Escravidão reloaded!
A Europa é capaz de parar pelos cartunistas de Charlie Hebdo, o que é absolutamente louvável, mas se mantém indiferente diante desse massacre que apenas em 2015 ceifou 1.600 vidas, número subestimado, pois muitos corpos jamais aparecem e não fazem sequer parte das estatísticas neste breve trecho que separa a Líbia da Itália. São todos pretos, são todos pobres, ninguém é cidadão.
O cinismo da política grita proclamas, propõe soluções das mais estapafúrdias, todos querem resolver o problema. Quase nenhuma voz fala da emergência humanitária que empurra os refugiados para cima, para fora da generosa África, um continente que gera riquezas para o mundo, mas que subjuga os donos da terra, que permanecem miseráveis e morrem à míngua. Embarca-se para escapar de estupros, violência, fome, guerra, tiros, massacres. A solução exige uma leitura clara do problema e uma decisão conjunta da Europa.
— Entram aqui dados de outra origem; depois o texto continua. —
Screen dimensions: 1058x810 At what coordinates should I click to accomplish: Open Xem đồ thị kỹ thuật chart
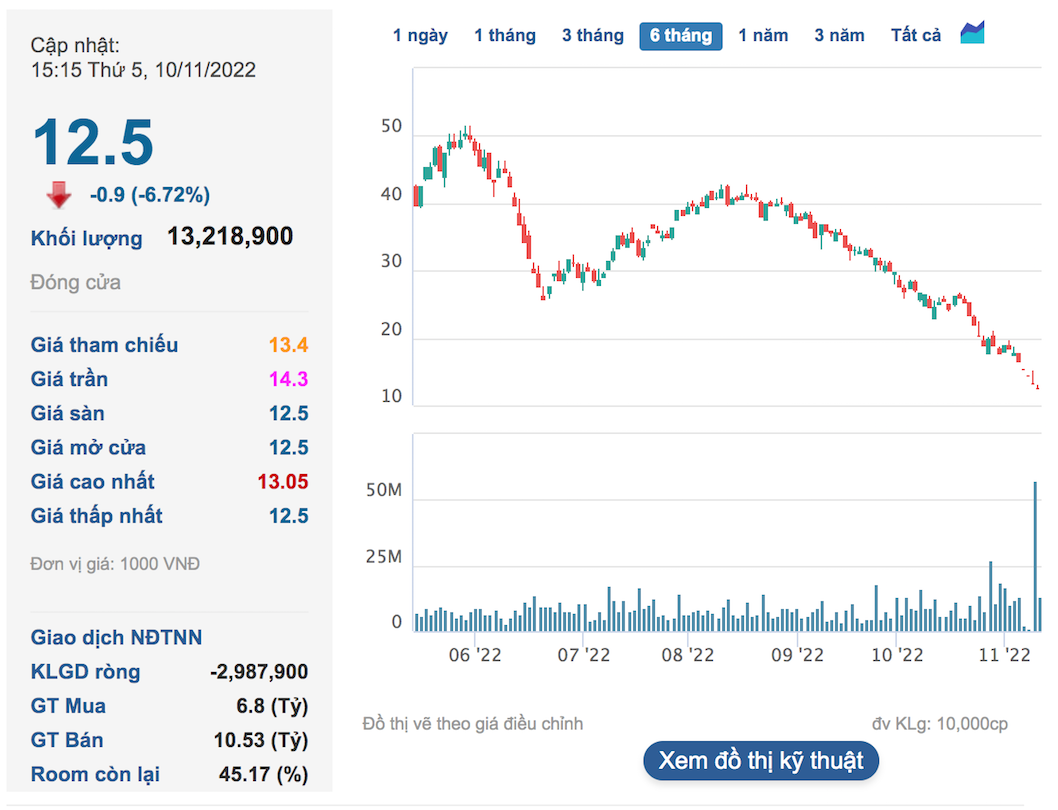click(761, 760)
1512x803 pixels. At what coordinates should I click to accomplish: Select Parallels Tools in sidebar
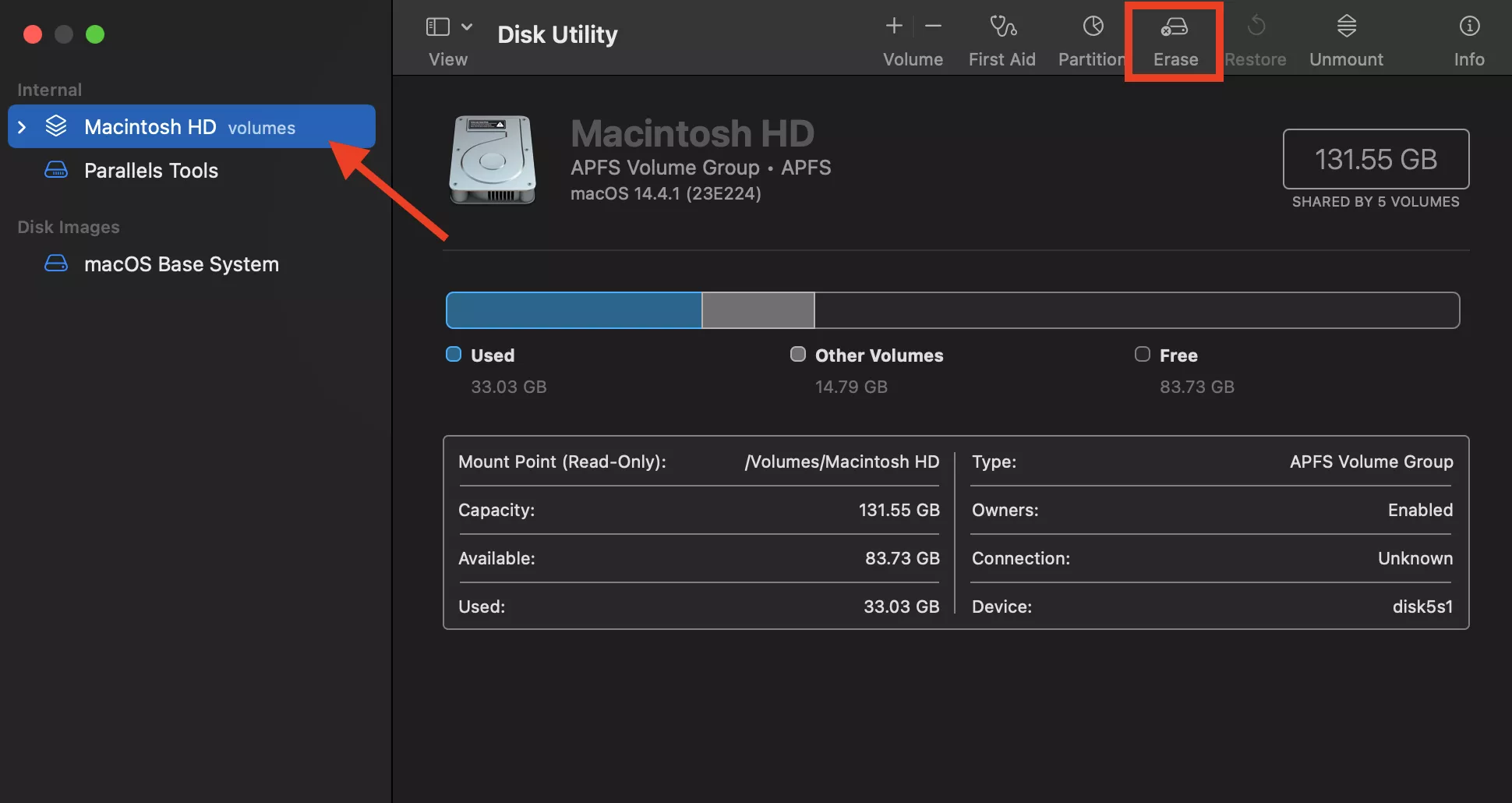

A Tunísia acolhe hoje um milhão de refugiados, o que equivale a dez por cento da sua população, a Jordânia recebe atualmente uma quantidade impressionante de refugiados, e pode-se seguir adiante enumerando países que devem conviver com essa catástrofe. A Europa, continente mais rico do planeta, com seus 500 milhões de habitantes, por enquanto tenta fechar as portas, as janelas e as consciências.
Enquanto isso, bebemos cinicamente nosso aperitivo de cada dia.
Eram pessoas, seres humanos, homo sapiens, quase como nós, porém com a pele mais escura.
Pessoas. Hoje já são estatística.
*Jaques Delgado é psicólogo, vive em Trieste, Itália.